Reputation: 194
my problem is CUDA memcpy copying back from device to host. My program uses GUI written in C# + CUDA wrapper class and core cuda logic written in cudaC.
This is the main code in c# responsible for starting everything:
int[] imgData = srcImg.RgbData8bitInt;
int[] patData = pattern.PatternData;
int[] maskData = pattern.MaskData;
int[] Accumulator = new int[srcImg.Width * srcImg.Height];
IntPtr A_dev = CUDA.MallocInt(srcImg.Width * srcImg.Height);
IntPtr Img_dev = CUDA.MallocInt(imgData.Length);
CUDA.MemcpyToDevice(imgData, Img_dev, imgData.Length);
IntPtr Pat_dev = CUDA.MallocInt(patData.Length);
CUDA.MemcpyToDevice(patData, Pat_dev, patData.Length);
IntPtr Mask_dev = CUDA.MallocInt(maskData.Length);
CUDA.MemcpyToDevice(maskData, Mask_dev, maskData.Length);
int gridSizeX = (srcImg.Width - pattern.Image.Width) / 256 + 1;
int gridSizeY = srcImg.Height - pattern.Image.Width;
int imageWidth = srcImg.Width;
CUDA.Execute(status, gridSizeX, gridSizeY, A_dev, Img_dev, Pat_dev, Mask_dev, imageWidth);
CUDA.SynchronizeContext();
CUDA.MemcpyToHost(Accumulator, A_dev, Accumulator.Length);
Btw. the CUDA.SynchronizeContext() is wrapper for cudaThreadSynchronize();
The problematic part is the last line, responsible for copying values from device back to host.
[DllImport(dllPath, CharSet = CharSet.Ansi, SetLastError = true, CallingConvention = CallingConvention.StdCall)]

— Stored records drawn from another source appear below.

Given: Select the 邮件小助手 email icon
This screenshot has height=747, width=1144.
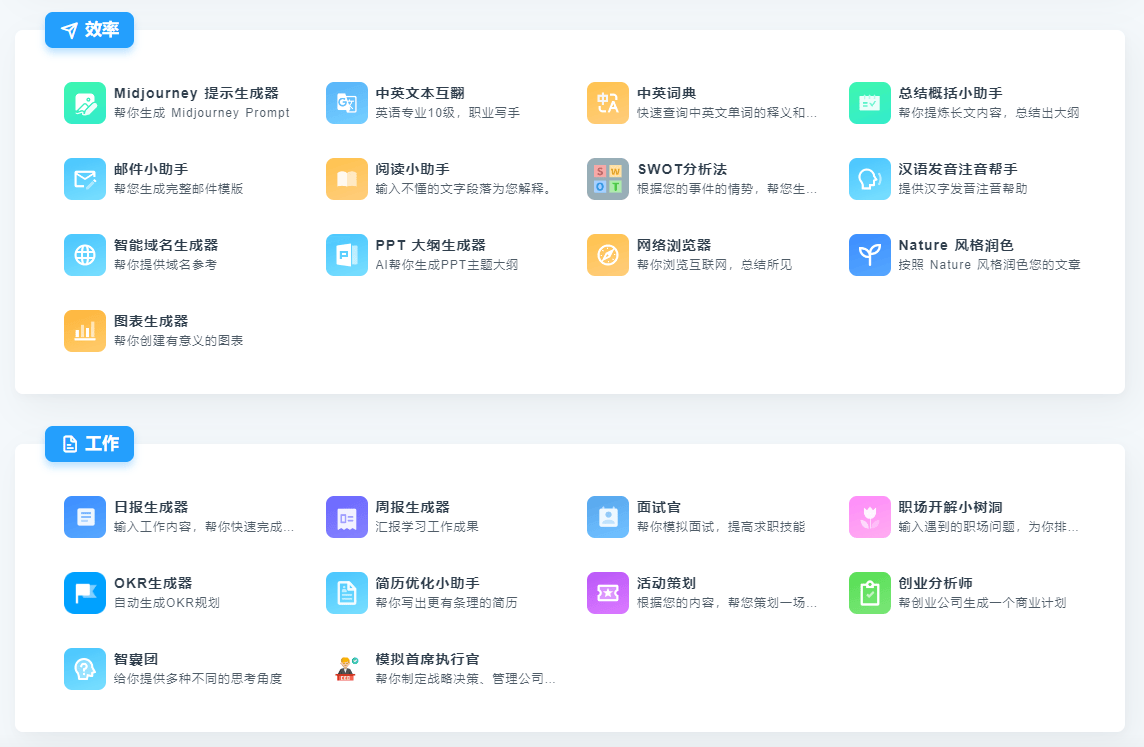Looking at the screenshot, I should (x=85, y=179).
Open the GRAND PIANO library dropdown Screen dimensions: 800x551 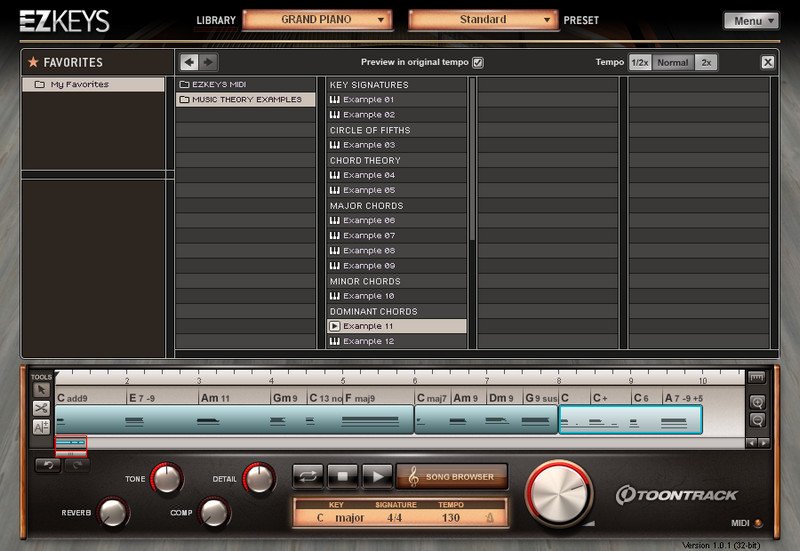(x=317, y=20)
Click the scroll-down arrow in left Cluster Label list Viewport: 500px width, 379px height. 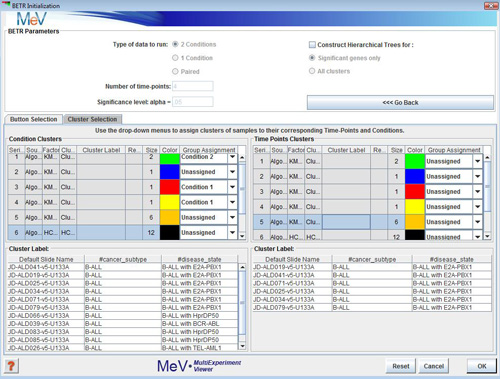point(242,346)
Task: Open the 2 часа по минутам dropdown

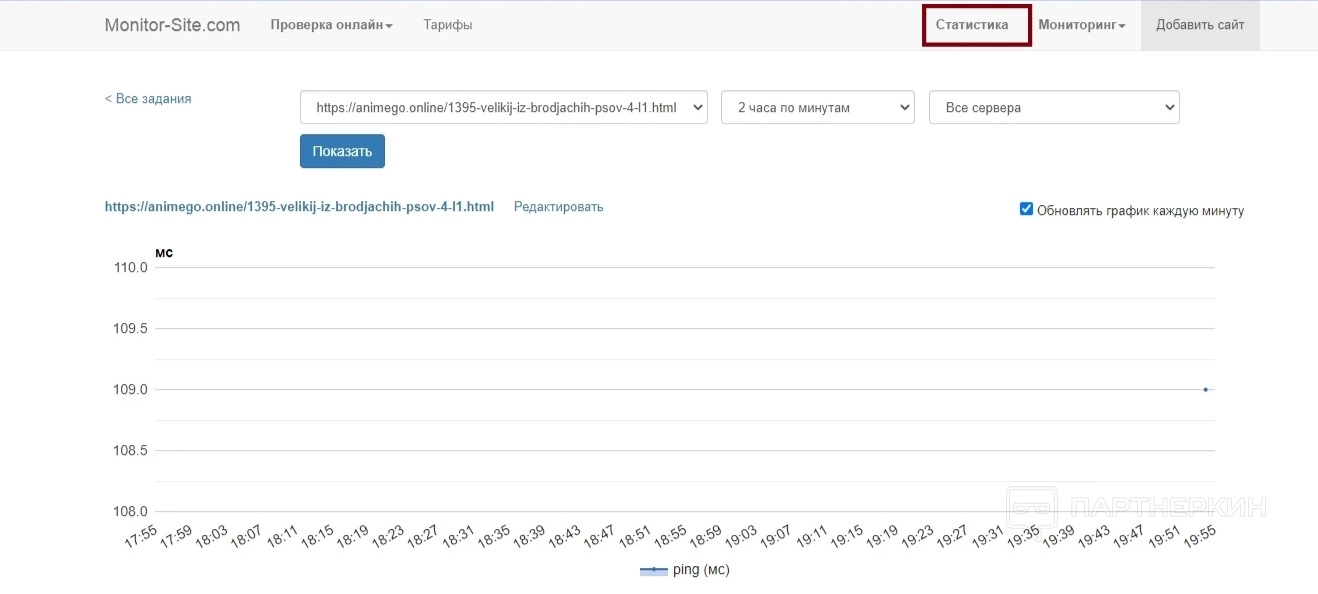Action: [817, 108]
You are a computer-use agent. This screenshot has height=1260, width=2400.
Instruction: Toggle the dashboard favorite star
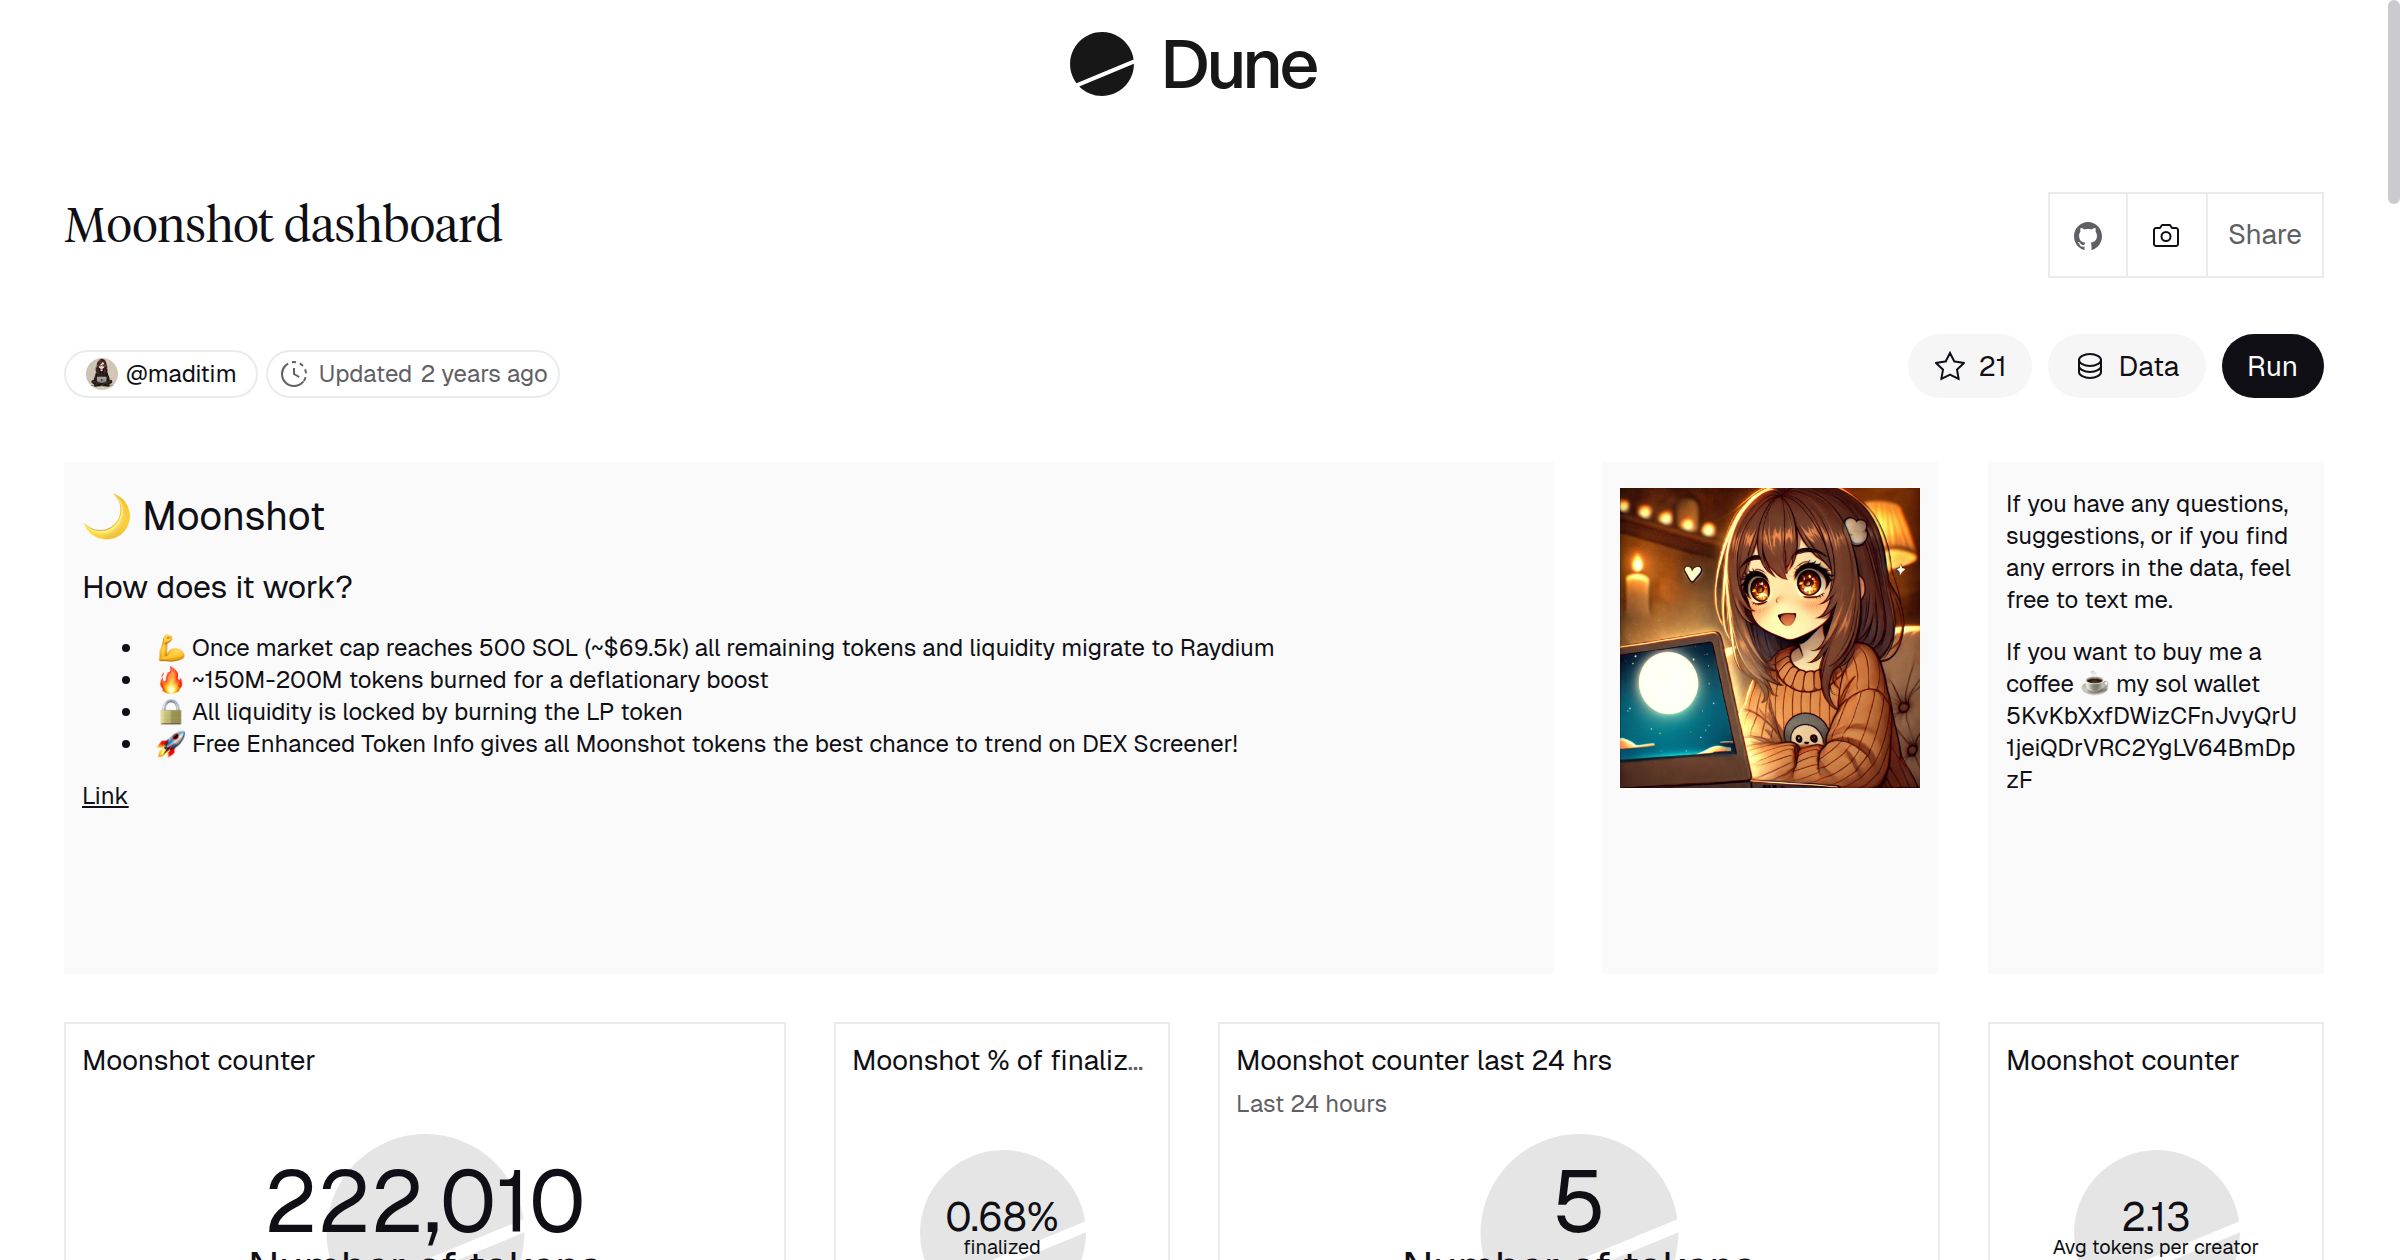tap(1948, 366)

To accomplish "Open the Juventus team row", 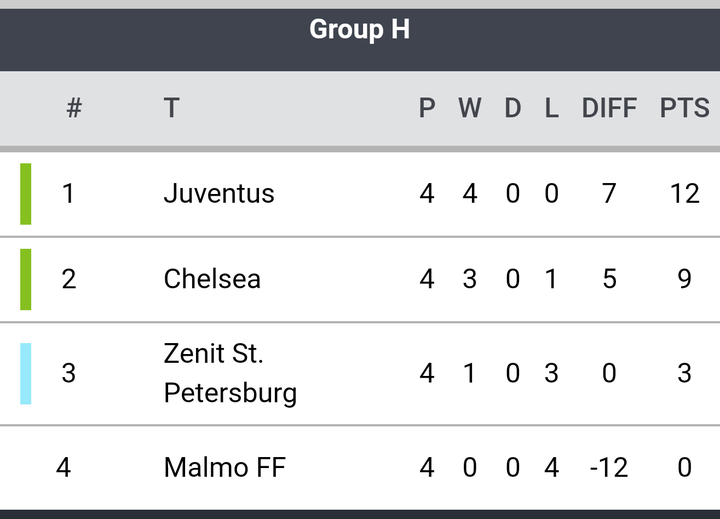I will pyautogui.click(x=360, y=194).
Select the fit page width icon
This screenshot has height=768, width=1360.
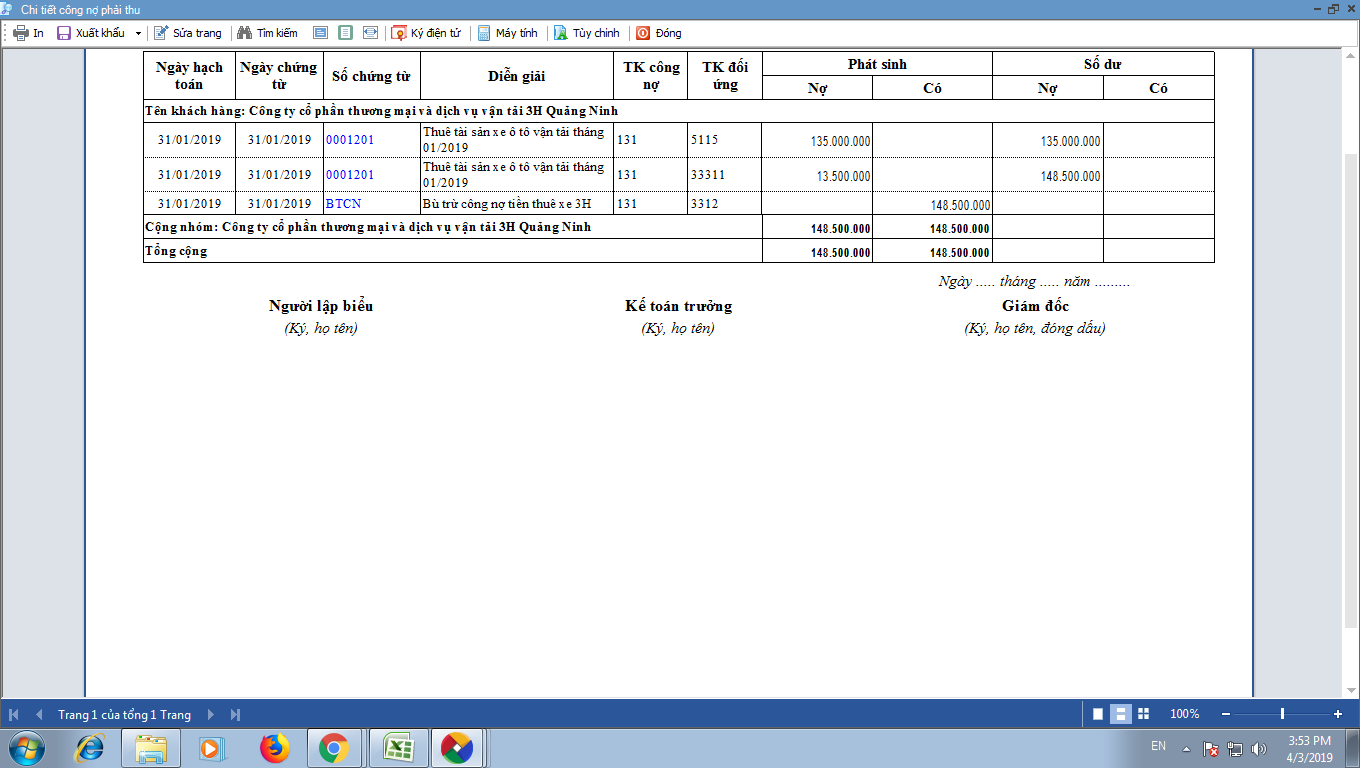click(x=370, y=33)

private static extern int memcpyToHost(int[] srcPtr, IntPtr devPtr, int size);
extern "C" int __declspec(dllexport) __stdcall memcpyToHost(int* host, int* dev, int size)
{
if (dev == 0) return 1;
cudaError_t status = cudaMemcpy(host, dev, size * sizeof(int), cudaMemcpyDeviceToHost);
if (status == cudaSuccess)
return 0;
else
return 1;
}
The error status i'm getting while debugging is: cudaErrorInvalidValue
Allocating memory and copying to device seems ok, i've debugged. I'm completly at loss here, maybe someone encountered similar problem?
EDIT: SOLVED See comments
Upvotes: 0
Views: 688
Reputation: 194
The issue was cudaDeviceReset(); placed right after kernel call.
Upvotes: 1